One of the key conceptual differences between traditional coding and neural network coding is that the codec architecture allows much more freedom when using neural codecs. Since both encoder and decoder models are learned (meaning they can be re-trained), the same encoder or decoder architecture can be specialised for different tasks. This can lead to better compression in situations where there is a distinct type or theme of content (i.e. a specific domain such as cityscapes, as in the picture below). It also implies that different applications can potentially customise a decoder in an end-user device
BBC Research & Development, alongside researchers from the Computer Vision Center in Barcelona, Spain, is studying how to design a neural codec that can be partially re-trained to allow the codec to be easily reusable across different domains. The image below shows an overview of our approach. We ensured that all re-trained specialised codecs (g2, f2) would still be able to correctly decode images compressed with the baseline (g1, f1) setting (without re-trained parameters, as indicated by the red modules). This is required for backward compatibility as all such decoders in legacy devices could still decode the baseline profiles. In the picture below, this property is shown with the ability of the re-trained decoder (g2) to decode the bitstream generated by the baseline encoder (f1).
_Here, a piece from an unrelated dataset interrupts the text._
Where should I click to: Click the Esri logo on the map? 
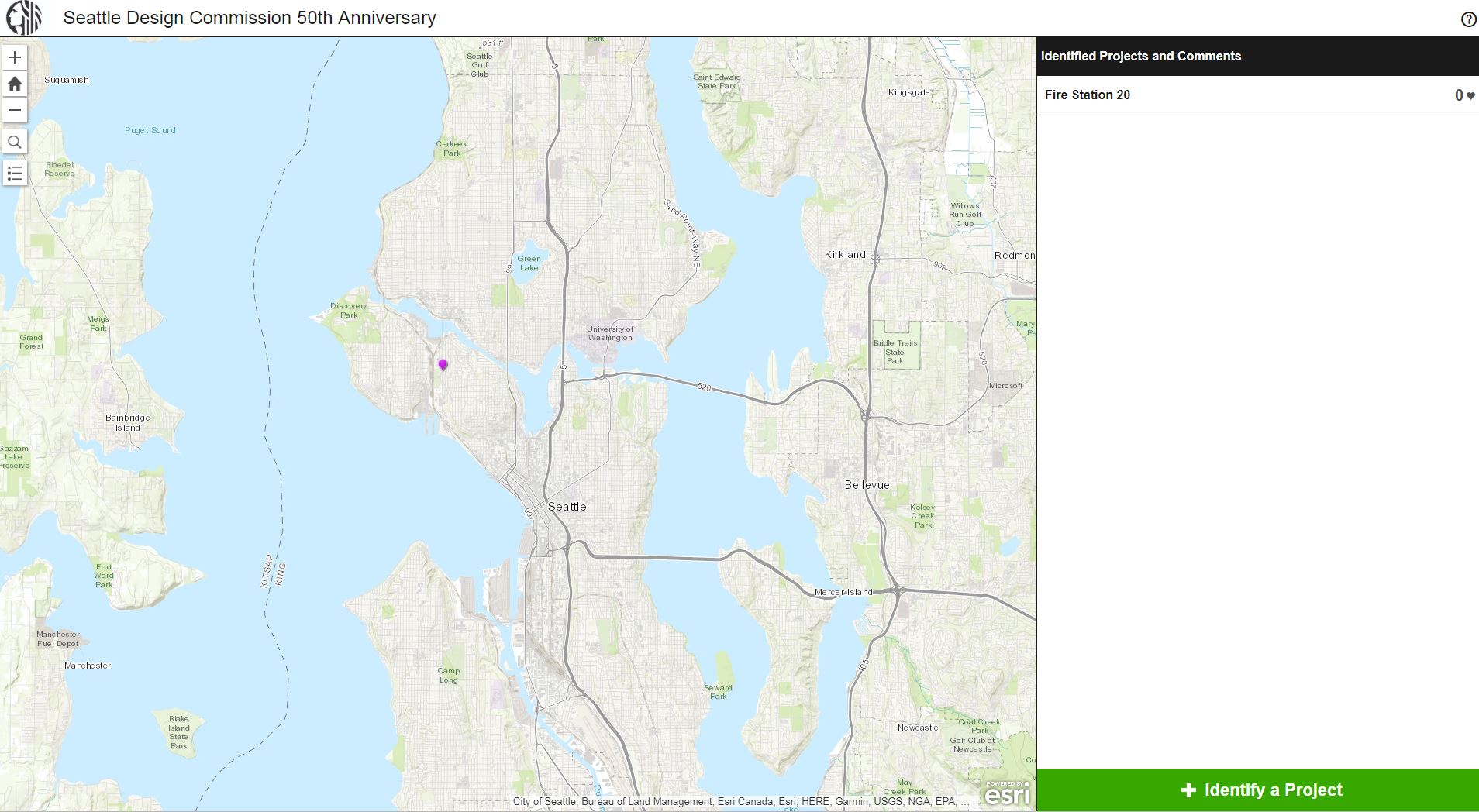coord(1007,793)
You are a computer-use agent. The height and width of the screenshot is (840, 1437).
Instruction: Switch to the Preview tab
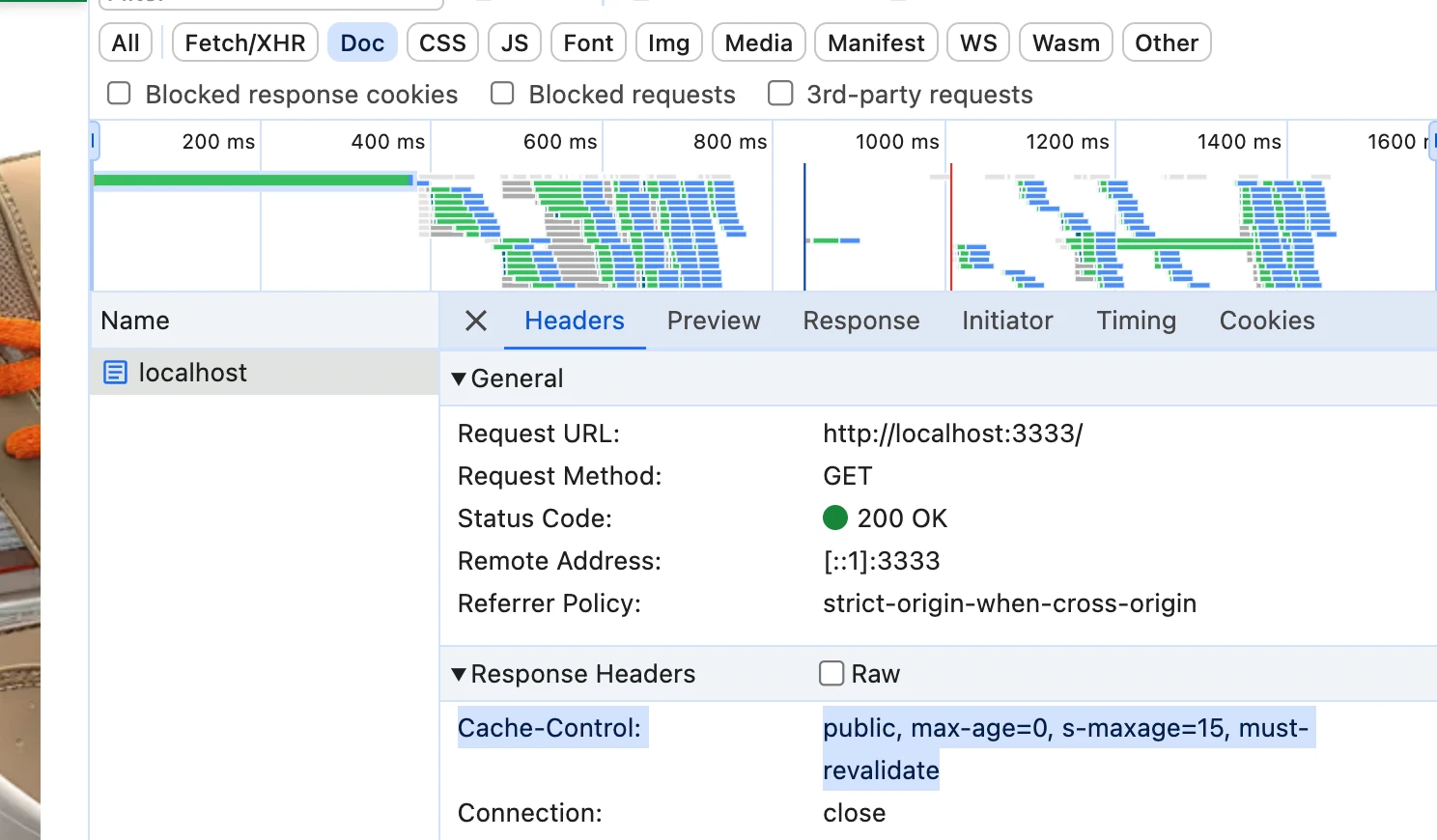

Using this approach, we introduced a new concept called DANICE - Domain Adaptation in Neural Image Compression. DANICE optimises a neural image codec for a specific content type using only light training to derive a small set of custom decoder parameters. The approach assumes that a decoder architecture remains fixed. To ensure backward capability, our method does not require changes to the basic set of parameters, which are instead shared across the various instances of the decoder. Our initial findings show that this new codec can adapt to new custom domains while preserving backward compatibility, resulting in enhanced compression for certain types of content .
You can read more about this work in our paper entitled DANICE: Domain adaptation without forgetting in neural image compression (at CLIC 2021 as part of CVPR 2021). A short technical overview is also available.
Our current work focuses on the compression of still images. The next step will be to expand this work and work out ways to use this in the compression of video.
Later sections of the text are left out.